> [Description of the task] I need the lines from the one containing "Screen dimensions: 1026x770" through the last line of the entries retyped exactly, with no pictures among them.

> [Source information]
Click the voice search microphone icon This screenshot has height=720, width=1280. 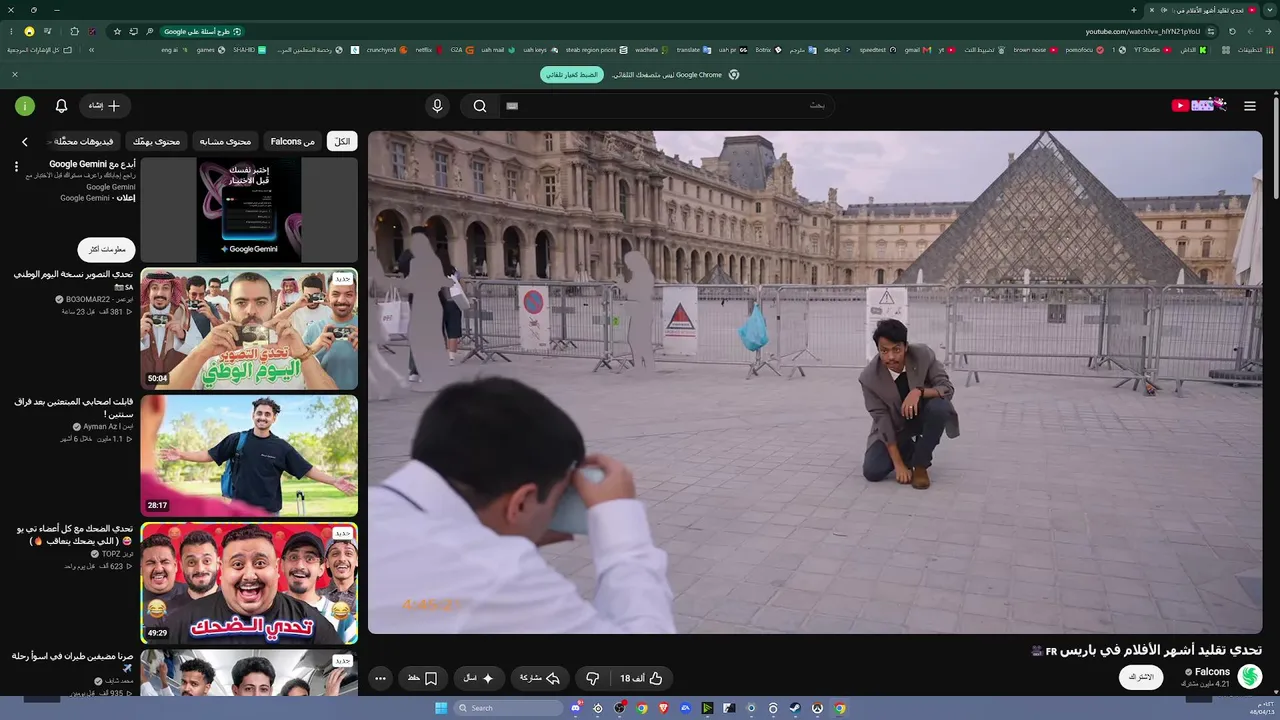(x=437, y=106)
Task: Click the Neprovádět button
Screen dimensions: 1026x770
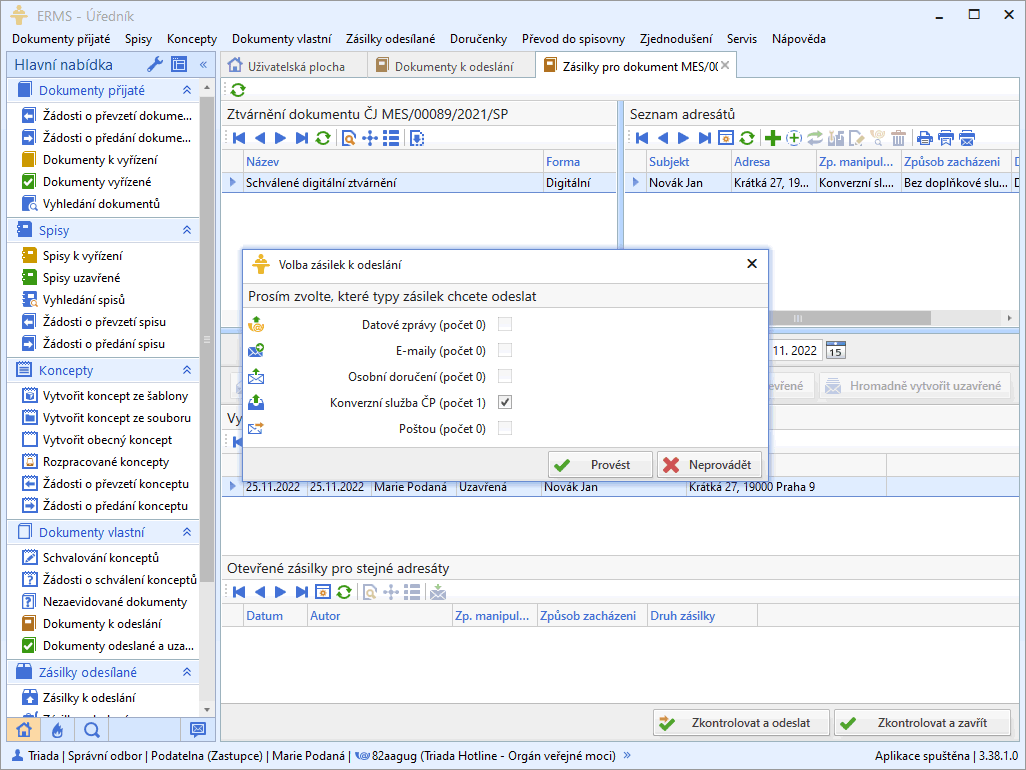Action: pyautogui.click(x=711, y=465)
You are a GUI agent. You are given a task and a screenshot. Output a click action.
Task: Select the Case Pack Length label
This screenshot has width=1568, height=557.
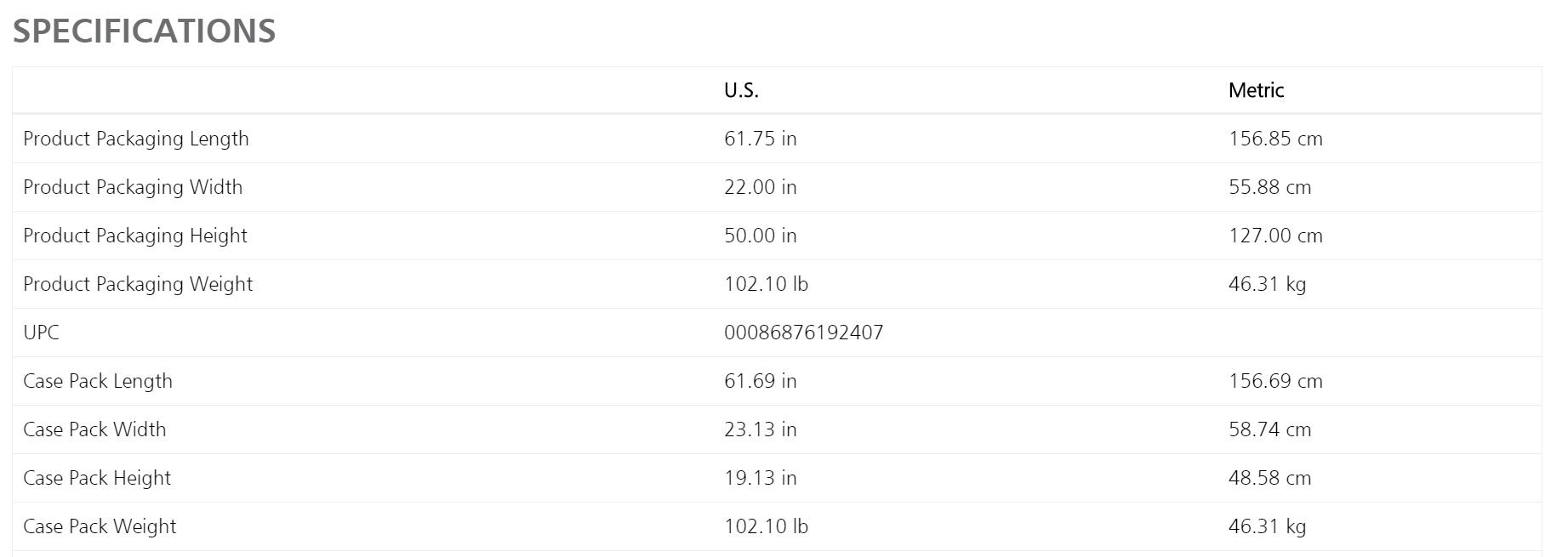[x=98, y=381]
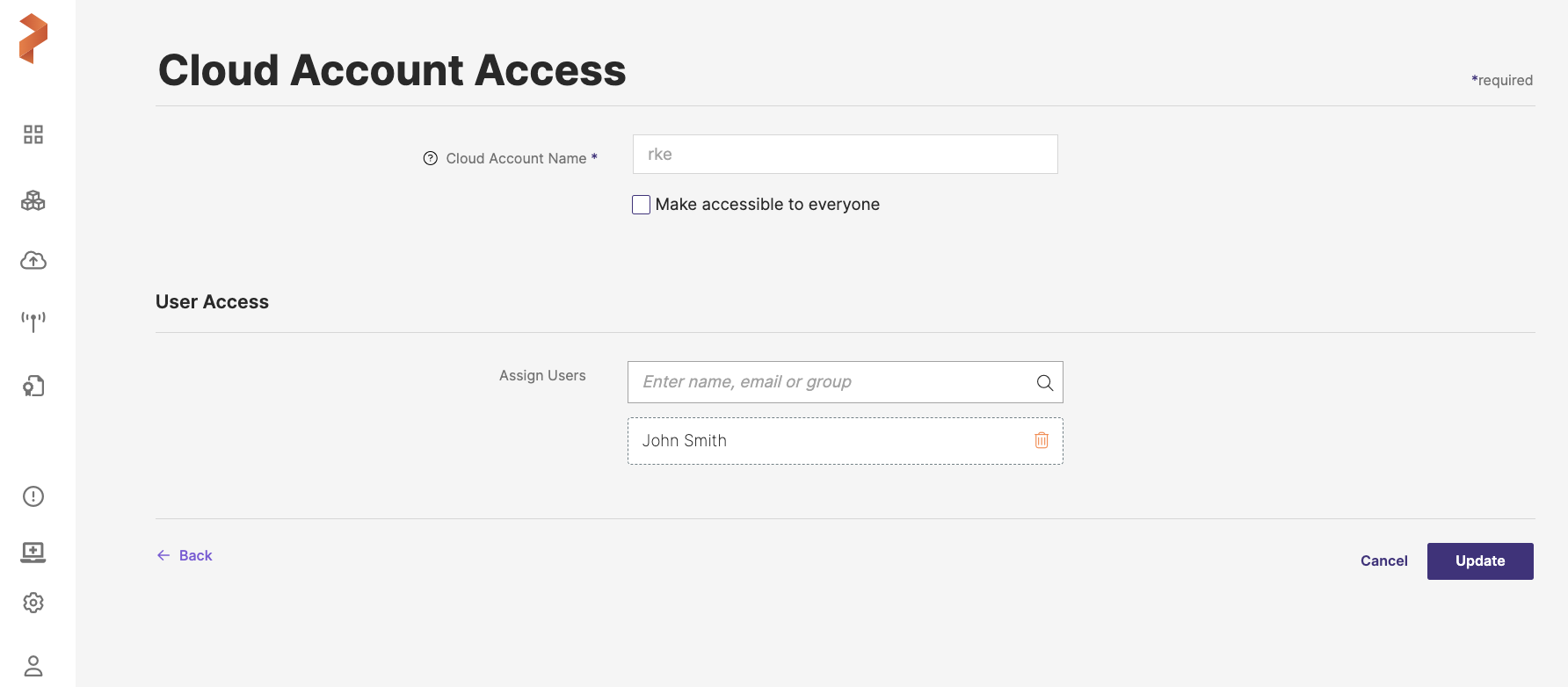1568x687 pixels.
Task: Remove John Smith using the trash icon
Action: (1042, 440)
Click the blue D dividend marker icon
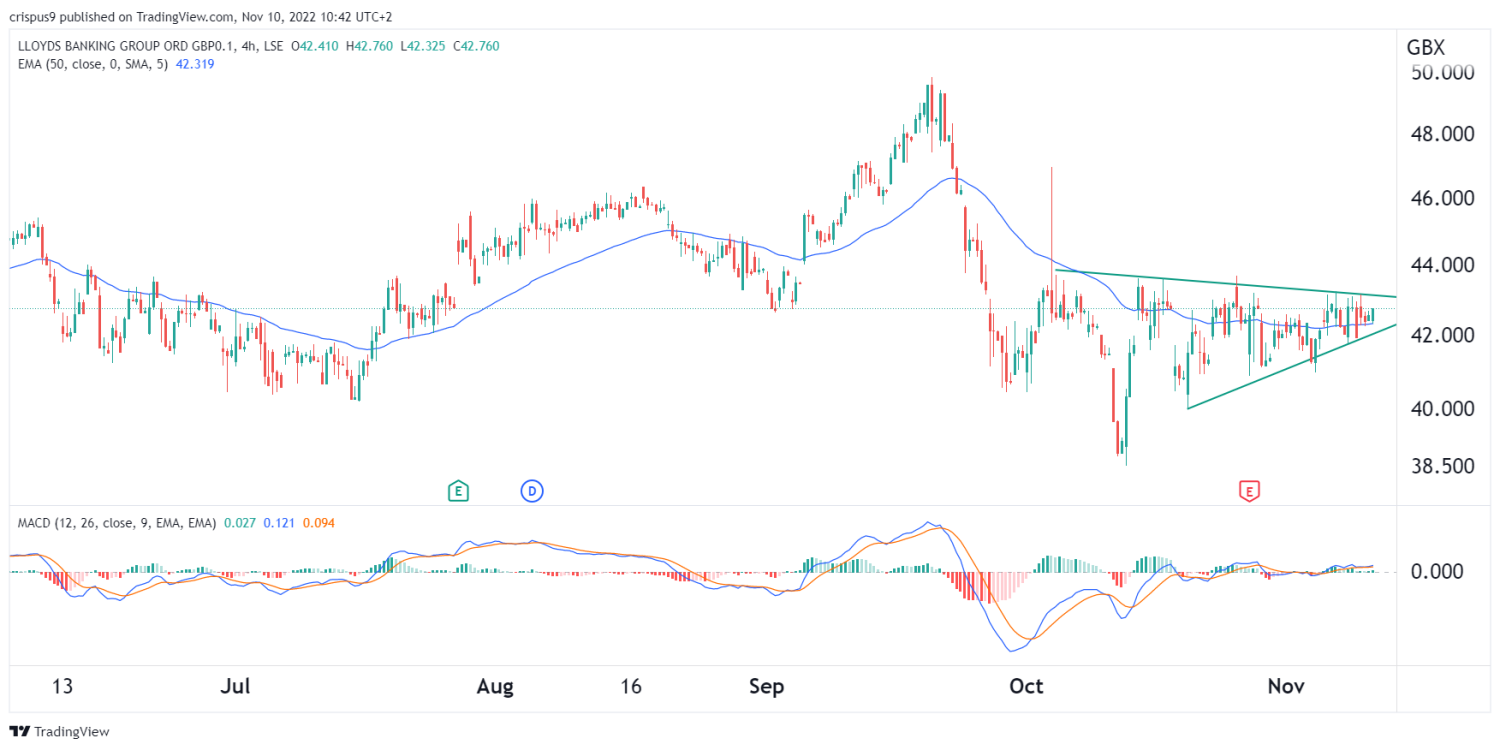Image resolution: width=1500 pixels, height=750 pixels. (x=532, y=491)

> [Exercise output]
Screen dimensions: 1026x770
Action: pyautogui.click(x=711, y=465)
You are a GUI agent. You are given a task and a screenshot. Output a click action.
Task: Select the Case Pack Length label
This screenshot has width=1568, height=557.
[x=98, y=381]
1568x687 pixels.
Task: Remove John Smith using the trash icon
Action: (1042, 440)
Click the blue D dividend marker icon
Image resolution: width=1500 pixels, height=750 pixels. (x=532, y=491)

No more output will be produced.